Piante Alimentari

I benefici delle piante

Elicriso

Un olio vegetale dotato di una potente azione antistaminica ottenuto dalla macerazione delle sommità fiorite di Helichrysum.

L'olio di elicriso è un oleolito, ottenuto dalla macerazione delle sommità fiorite di Helichrysum italicum in un olio vegetale e dotato di una potente azione antistaminica, decongestionante, lenitiva, utile in molti disturbi della pelle. Questo prezioso olio è indicato in presenza di psoriasi, herpes d'ogni genere, eczemi ed irritazioni della pelle sensibile, soggetta ad allergia, come le dermatiti da contatto e rash cutanei. 
Il nome della pianta deriva dal greco helios che significa "sole" e chrysos "oro", e si riferisce appunto alla forma a raggiera, al giallo dorato molto luminoso dei suoi fiori, e al fatto che la pianta vegeta in luoghi molto assolati e caldi. L'elicriso, appartiene alla famiglia delle Asteraceae, conosciuta un tempo anche come Compositae, che annovera numerose specie, ed è chiamato anche con il nome volgare di "semprevivo", probabilmente perché conserva il colore dei fiori molto a lungo assieme al suo profumo, che ricorda l'aroma della camomilla, menta e liquirizia insieme. 
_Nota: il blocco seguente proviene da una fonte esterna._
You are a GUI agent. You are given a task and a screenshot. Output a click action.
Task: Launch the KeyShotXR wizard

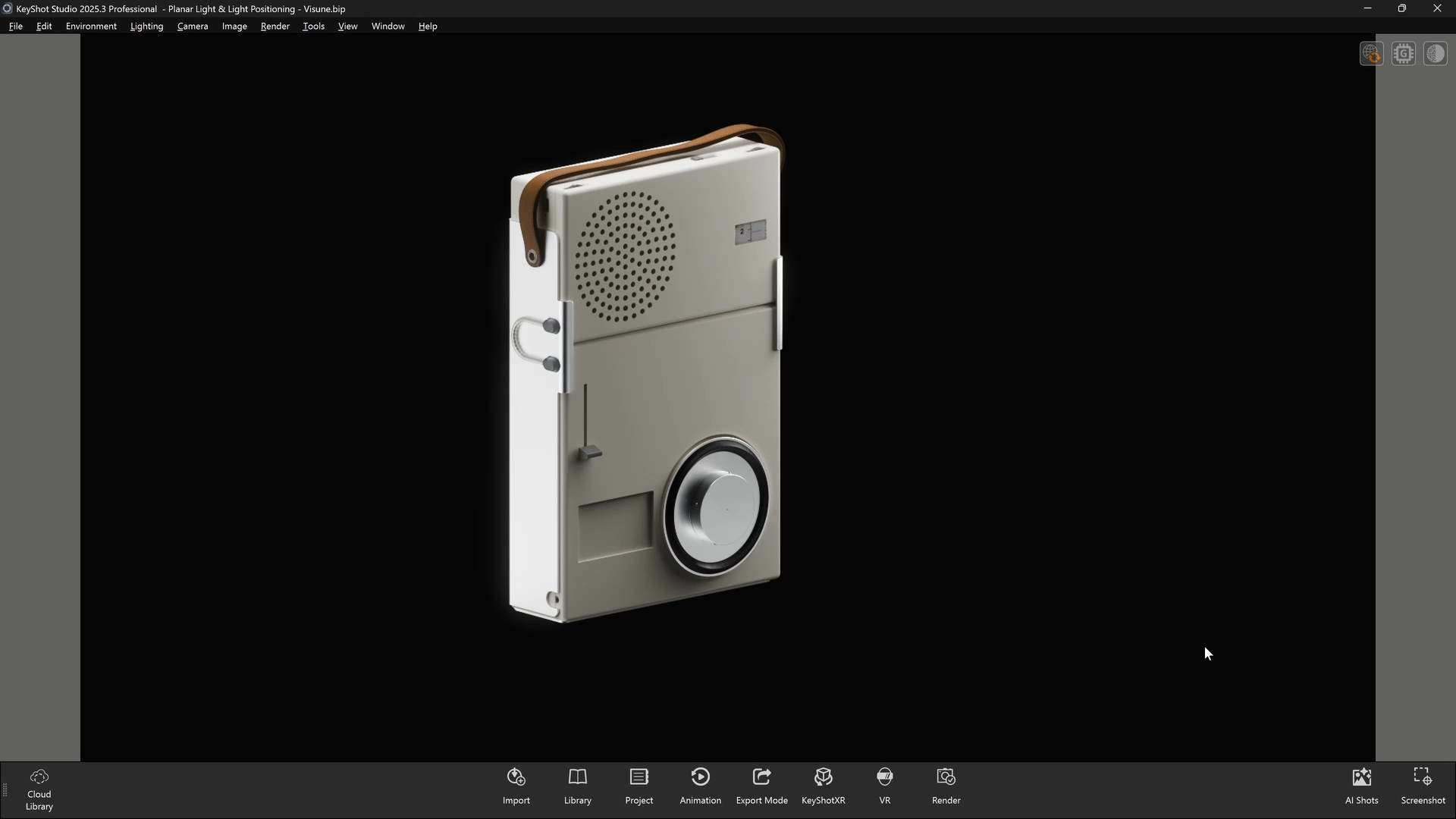[x=823, y=786]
L'olio di elicriso, grazie all'azione sinergica dei suoi principi attivi, è usato in fitocosmesi nel trattamento topico di eczemi, psoriasi, soprattutto se localizzati su mani o piedi, ginocchia o gomiti. Inoltre per la proprietà analgesica e antinfiammatoria, è consigliato in caso di dolori reumatici e le varici, in quanto aiuta a riattivare la circolazione sanguigna, risultando davvero efficace in presenza di mani e piedi freddi e geloni.
Inoltre quest'olio è un rimedio efficace per rinforzare e decongestionare la pelle sensibile, reattiva con tendenza allergica, in presenza di piaghe e ustioni, o per sfiammare l'eritema solare. Per questi motivi viene impiegato anche come ingrediente funzionale in creme, unguenti e detergenti per ridurre il dolore, il prurito e il bruciore.
Come preparare l'oleolito di elicriso: si utilizzano i capolini (100 gr), lasciati essiccare in luoghi ventilati e bui e successivamente messi a macerare in olio di mandorle dolci o olio extra vergine di oliva (500 ml), in modo tale da trasferire i principi attivi liposolubili dai fiori all'olio.
Si mettono i fiori secchi in un barattolo di vetro scuro, dotato di coperchio ermetico. Quindi si aggiunge l'olio, fino a coprirli completamente, avendo cura di girare il macerarato ogni giorno, per evitare la formazione di muffe. Dopo circa 40 giorni, si può filtrare l’olio, attraverso una tela leggera, o una garza. Spremere il residuo, e se si desidera un olio purissimo, si può operare un secondo filtraggio, usando una garza di cotone, in modo che le fibre catturino le ultime impurità. L'oleolito così ottenuto si conserva in una bottiglia di vetro scuro, in un posto fresco e possibilmente al chiuso.